EXTRAIT DU TEXTE:

____________

L’étude du MAMM révélait que les festivals et les événements liés aux arts de la scène et au sport récréatif généraient les niveaux de revenus de commandites les plus élevés. La perte de la commandite du tabac et du programme fédéral de commandites (estimée à 30 millions $ en 2003-2004, soit une diminution de plus de 50% du budget dédié au secteur par rapport à 2001-2002), la fermeture de la Société des événements majeurs internationaux du Québec (SÉMIQ) et plusieurs autres facteurs ont eu un effet déterminant sur le financement de ce secteur d’activités.

Les deux principaux constats sont:

  • le financement est rarement récurrent;
  • l’engagement des partenaires est souvent de courte durée.

Aussi, la recherche de financement devient-elle la principale source d’occupation et de préoccupation des organisateurs.

Certains événements réussissent à accomplir des prouesses en matière de financement

Certains festivals, comme le «Rodéo du Camion» et le «Festival de Saint-Tite», retournent à la communauté les surplus dégagés par la tenue de leur événement. Le «Rodéo du Camion» a réussi un tel tour de force en basant une partie de son financement sur un système de loterie.

Le «Paléo Festival Nyon» (musique et arts du cirque), en Suisse, évolue sans financement public grâce à des milliers de collaborateurs bénévoles ainsi qu’à quelque 40 clubs (sportifs, entre autres). La vente de billets, les revenus de commandites et les ventes sur le site permettent de boucler le budget (évalué à 16,2 millions de francs suisses en 2004).

Le «Birkenbeiner» aux États-Unis, prestigieux marathon de ski de fond en Amérique du Nord, réussit lui aussi à survivre sans fonds publics grâce à la collaboration de quelque 2000 bénévoles. Attirant plus de 8000 participants en provenance du monde entier, les frais d’inscription (variant de 5$ à 120$US) contribuent à financer 67% du budget total auquel s’ajoutent 25% de financement privé et 8% de frais d’adhésion à la fondation et de donations.

Autres destinations, mêmes problèmes

Avec plus de 3000 festivals, la situation du financement public en Ontario semble plus difficile qu’au Québec. (Lire aussi: Financement des festivals, la quête de la stabilité.) Les administrations municipales subventionnent davantage les événements de grande envergure et le palier fédéral se concentre sur les plus petits.

Au Canada, le gouvernement fédéral accordait près de 65 millions $ de subventions aux organisateurs canadiens en 2000-2001 et le Québec récoltait plus de la moitié (56,7%) de ces sommes.

Le modèle américain est plutôt limité en matière d’intervention publique (moins de 10% des revenus) et privilégie souvent les activités de nature culturelle. Le secteur privé (commandites, mécénat et fondations) s’avère le principal bailleur de fonds des festivals et des événements. Le palier municipal s’implique souvent en soutenant la promotion et va même jusqu’à produire des événements.

Le modèle français bénéficie d’une aide publique relativement structurante (quelque 50% du budget des festivals). Dans le mouvement de décentralisation qu’a connu la France, le financement et les responsabilités se sont déplacés vers les instances régionales et locales. Les organisations responsables du tourisme s’impliquent plus dans les activités de promotion que de financement. Afin de stimuler les partenariats et de diversifier les sources de revenus, la France a instauré des taxes dédiées et encourage le mécénat par le biais de mesures fiscales.

____________

MATÉRIEL FOURNI:
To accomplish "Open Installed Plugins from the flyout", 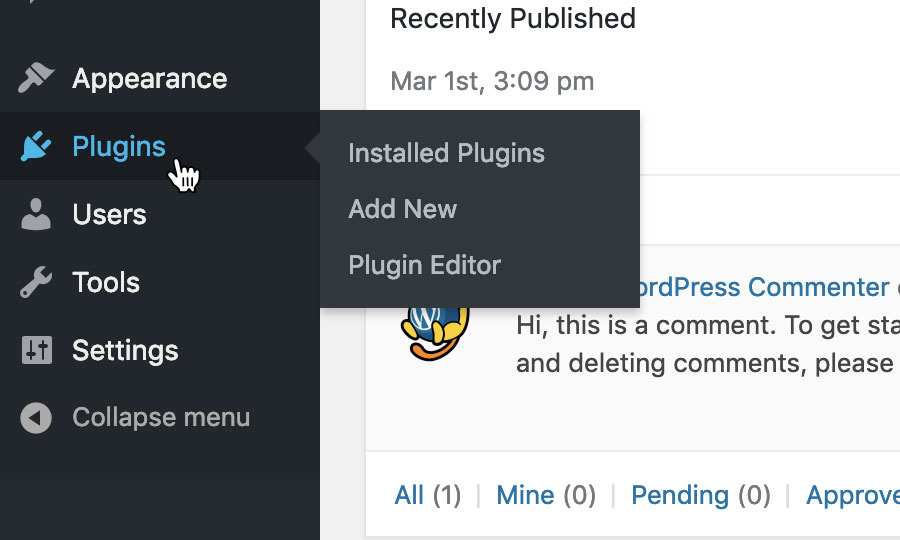I will [x=446, y=153].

____________

CONSIGNES:
- 1) Recopiez fidèlement le passage du texte sur le financement des festivals, en commençant par «L’étude du MAMM» et en poursuivant jusqu’à «ce secteur d’activités.».
- 2) Indiquez, pour chacun des énoncés suivants, s’il concorde avec le texte sur le financement des festivals, en répondant par oui ou par non et en citant les mots exacts du texte qui tranchent. (a) Le «Paléo Festival Nyon» fonctionne sans financement public. (b) Les frais d’inscription du «Birkenbeiner» couvrent 25% de son budget total. (c) En France, l’aide publique représente environ la moitié du budget des festivals.

RÉPONSES PAR TÂCHE:
- 1)
L’étude du MAMM révélait que les festivals et les événements liés aux arts de la scène et au sport récréatif généraient les niveaux de revenus de commandites les plus élevés. La perte de la commandite du tabac et du programme fédéral de commandites (estimée à 30 millions $ en 2003-2004, soit une diminution de plus de 50% du budget dédié au secteur par rapport à 2001-2002), la fermeture de la Société des événements majeurs internationaux du Québec (SÉMIQ) et plusieurs autres facteurs ont eu un effet déterminant sur le financement de ce secteur d’activités.

- 2)
(a) Oui : «évolue sans financement public»
(b) Non : «les frais d’inscription (variant de 5$ à 120$US) contribuent à financer 67% du budget total»
(c) Oui : «quelque 50% du budget des festivals»